C’est brillant, presque translucide, cela a de la profondeur, de l’inattention, de l’inattendu. C’est plein de replis, de taches, de zébrures, comme des peaux d’animaux, du sable et de la terre érodée par l’eau et le vent. Mais, par-dessus tout, c’est vivant, presque charnel. Carole de Durfort fixe ses paysages en superposant des couches d’émail . Les pigments donnent la couleur . Pour le rose, du chrome et de l’étain, et du cobalt pour le violet m’explique-t-elle. La poésie aussi est une alchimie.

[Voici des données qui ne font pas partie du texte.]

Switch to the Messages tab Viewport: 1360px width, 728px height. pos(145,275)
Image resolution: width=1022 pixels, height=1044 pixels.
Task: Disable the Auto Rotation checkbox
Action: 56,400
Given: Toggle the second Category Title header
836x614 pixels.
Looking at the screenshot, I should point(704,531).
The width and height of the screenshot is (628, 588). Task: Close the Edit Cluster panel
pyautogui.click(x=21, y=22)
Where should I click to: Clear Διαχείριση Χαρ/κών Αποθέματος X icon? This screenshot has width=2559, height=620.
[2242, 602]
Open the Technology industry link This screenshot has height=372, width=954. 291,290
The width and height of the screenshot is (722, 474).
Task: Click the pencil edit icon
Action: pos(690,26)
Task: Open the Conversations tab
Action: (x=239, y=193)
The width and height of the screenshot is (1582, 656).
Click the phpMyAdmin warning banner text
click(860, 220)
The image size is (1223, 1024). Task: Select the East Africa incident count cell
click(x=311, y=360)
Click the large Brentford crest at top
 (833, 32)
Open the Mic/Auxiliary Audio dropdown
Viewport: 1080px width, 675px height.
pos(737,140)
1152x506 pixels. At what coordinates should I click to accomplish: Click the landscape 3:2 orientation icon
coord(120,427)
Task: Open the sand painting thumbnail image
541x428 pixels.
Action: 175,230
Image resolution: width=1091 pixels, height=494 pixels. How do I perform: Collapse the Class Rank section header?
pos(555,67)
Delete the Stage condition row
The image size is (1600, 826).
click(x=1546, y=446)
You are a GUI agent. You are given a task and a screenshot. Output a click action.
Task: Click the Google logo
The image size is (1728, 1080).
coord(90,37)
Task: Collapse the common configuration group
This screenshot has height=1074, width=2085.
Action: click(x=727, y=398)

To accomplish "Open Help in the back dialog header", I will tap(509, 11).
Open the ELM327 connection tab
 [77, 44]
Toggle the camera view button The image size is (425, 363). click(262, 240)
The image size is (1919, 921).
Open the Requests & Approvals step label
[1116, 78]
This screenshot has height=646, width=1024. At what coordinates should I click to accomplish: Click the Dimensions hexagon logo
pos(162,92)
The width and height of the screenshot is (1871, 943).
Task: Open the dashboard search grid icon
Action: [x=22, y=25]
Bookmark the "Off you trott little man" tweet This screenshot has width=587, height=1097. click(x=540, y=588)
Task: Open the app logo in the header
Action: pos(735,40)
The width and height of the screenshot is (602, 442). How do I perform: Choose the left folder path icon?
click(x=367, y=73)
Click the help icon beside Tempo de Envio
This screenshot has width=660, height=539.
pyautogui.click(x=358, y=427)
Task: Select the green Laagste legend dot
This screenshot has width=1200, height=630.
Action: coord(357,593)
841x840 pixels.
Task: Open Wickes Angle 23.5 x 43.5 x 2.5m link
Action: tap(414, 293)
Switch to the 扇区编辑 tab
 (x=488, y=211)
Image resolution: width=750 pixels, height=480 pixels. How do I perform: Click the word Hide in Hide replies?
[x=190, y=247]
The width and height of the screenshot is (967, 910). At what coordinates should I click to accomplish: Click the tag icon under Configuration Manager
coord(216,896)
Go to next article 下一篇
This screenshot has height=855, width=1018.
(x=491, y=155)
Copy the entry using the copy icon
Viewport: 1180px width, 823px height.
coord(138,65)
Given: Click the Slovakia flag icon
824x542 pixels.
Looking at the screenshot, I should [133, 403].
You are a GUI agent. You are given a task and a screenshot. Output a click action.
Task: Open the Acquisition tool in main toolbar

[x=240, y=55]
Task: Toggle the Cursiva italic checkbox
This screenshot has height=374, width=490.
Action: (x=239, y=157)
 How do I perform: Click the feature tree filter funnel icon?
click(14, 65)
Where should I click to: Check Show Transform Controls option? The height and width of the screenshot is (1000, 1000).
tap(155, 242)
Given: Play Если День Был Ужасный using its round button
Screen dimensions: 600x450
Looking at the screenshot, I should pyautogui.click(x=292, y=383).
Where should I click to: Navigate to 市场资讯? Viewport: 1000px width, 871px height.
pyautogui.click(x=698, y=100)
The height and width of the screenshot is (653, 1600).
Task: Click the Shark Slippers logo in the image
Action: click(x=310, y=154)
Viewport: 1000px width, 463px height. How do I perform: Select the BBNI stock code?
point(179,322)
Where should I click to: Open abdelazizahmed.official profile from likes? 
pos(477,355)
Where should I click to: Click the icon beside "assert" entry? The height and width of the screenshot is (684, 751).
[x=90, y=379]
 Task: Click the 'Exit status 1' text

Fance Franck surtout qui l’a beaucoup marquée, et lui a transmis la méthode et la pensée de Francine Del Pierre. Elle est restée deux ans, jusqu’en 2008, dans son atelier de la rue Bonaparte. Elle me parle d’elle, de sa discipline de fer, et en même temps de la liberté qu’elle accordait à ses élèves, comme si elle était présente. C’est là que je trouve le fil qui relie le maître à l’élève, dans ce subtil mélange de simplicité et de raffinement qui est aussi celui de leurs objets à toutes les deux.

On voit bien que ce qui compte pour Carole au delà de son attirance pour l’Art nouveau, derrière les Rakus japonais que collectionnaient ses parents et dont elle a gardé le souvenir, derrière ses maîtres et derrière la couleur, est dans ce qu’elle ne dit pas. Quelque chose qui tient au respect du travail de l’homme, à de la tendresse, à de l’enthousiasme aussi pour ce que les mains et le corps de l’artiste savent faire de l’esprit humain, à de la fascination pour ce miracle de la nature et de la matière capturées et comme apprivoisées dans l’immobilité des surfaces et le scintillement de leurs reflets.

Avec elle, le geste de l’artiste est aussi un acte de foi. Il s’accorde à l’extrême dépouillement de son atelier, lorsque chaque chose est à sa place.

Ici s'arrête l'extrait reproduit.